- **Data for this exercise**:
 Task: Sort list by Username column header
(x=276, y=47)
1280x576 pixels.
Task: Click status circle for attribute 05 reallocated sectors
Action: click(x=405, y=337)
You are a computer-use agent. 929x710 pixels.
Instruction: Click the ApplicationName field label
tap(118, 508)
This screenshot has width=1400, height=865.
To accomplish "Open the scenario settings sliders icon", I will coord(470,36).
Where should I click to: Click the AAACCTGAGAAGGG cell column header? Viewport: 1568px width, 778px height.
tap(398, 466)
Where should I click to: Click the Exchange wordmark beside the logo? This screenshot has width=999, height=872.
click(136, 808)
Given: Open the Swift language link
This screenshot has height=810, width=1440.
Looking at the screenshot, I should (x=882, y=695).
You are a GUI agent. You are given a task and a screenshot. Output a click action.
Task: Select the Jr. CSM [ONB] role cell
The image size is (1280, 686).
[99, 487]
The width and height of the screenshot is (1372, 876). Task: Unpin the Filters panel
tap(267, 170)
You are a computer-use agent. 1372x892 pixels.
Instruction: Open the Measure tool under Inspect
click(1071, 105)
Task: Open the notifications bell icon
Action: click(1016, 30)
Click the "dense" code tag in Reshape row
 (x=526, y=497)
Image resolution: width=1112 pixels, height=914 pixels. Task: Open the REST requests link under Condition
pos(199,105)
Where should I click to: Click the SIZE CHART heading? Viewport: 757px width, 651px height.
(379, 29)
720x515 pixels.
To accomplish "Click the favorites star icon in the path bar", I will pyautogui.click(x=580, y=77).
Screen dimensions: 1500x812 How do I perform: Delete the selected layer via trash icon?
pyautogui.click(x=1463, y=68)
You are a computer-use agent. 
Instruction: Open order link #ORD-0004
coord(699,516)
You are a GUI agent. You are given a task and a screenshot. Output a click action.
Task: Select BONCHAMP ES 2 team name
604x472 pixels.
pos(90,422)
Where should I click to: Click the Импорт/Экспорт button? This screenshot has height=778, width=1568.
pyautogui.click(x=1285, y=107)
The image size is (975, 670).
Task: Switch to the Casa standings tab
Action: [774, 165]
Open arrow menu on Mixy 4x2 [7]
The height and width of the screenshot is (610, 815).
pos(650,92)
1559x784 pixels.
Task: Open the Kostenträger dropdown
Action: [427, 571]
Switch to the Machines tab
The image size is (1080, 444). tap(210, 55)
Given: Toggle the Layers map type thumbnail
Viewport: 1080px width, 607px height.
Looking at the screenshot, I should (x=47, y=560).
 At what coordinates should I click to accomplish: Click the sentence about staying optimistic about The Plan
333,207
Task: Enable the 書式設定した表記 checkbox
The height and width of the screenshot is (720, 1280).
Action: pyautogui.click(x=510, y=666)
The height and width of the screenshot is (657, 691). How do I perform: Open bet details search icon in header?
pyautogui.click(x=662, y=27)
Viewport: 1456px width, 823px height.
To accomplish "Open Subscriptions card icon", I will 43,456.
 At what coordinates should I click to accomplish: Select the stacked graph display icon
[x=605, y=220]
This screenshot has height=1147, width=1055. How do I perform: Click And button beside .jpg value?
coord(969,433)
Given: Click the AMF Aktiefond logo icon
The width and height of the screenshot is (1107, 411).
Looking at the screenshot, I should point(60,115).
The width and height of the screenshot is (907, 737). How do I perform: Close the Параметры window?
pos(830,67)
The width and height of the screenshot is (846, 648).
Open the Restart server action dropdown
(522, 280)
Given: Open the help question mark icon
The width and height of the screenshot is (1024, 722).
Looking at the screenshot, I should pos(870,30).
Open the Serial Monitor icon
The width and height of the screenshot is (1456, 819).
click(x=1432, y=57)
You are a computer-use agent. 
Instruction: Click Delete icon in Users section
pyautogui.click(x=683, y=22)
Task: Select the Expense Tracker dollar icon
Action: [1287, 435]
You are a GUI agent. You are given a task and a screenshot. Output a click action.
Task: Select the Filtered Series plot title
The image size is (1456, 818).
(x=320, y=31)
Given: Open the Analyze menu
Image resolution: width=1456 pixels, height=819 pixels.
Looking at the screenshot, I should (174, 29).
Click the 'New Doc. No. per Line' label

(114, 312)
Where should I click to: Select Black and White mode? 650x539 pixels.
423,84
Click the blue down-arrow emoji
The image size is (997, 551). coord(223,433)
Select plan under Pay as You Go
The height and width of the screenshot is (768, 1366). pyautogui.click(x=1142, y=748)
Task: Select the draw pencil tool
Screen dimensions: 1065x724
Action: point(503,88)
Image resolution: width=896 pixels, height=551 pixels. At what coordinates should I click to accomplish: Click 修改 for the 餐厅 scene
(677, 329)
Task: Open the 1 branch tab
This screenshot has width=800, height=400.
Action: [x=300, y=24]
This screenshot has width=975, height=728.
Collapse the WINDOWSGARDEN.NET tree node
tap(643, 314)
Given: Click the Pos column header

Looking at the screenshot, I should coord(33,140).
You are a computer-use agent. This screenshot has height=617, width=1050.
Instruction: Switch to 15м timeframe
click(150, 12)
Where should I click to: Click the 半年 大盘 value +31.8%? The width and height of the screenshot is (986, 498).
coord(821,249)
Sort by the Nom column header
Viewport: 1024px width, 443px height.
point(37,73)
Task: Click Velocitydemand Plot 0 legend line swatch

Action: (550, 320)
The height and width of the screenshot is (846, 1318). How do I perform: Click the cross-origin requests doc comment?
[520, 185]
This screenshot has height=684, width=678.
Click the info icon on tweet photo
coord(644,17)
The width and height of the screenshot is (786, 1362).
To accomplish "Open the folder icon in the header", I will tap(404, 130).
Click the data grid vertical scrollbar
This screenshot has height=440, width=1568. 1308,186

- **Exercise objective**: Pull out every line from the entries above that contains the word "Switch". Case counts.

- **Answer**:
Task: Switch to the Casa standings tab
Switch to the Machines tab
Instruction: Switch to 15м timeframe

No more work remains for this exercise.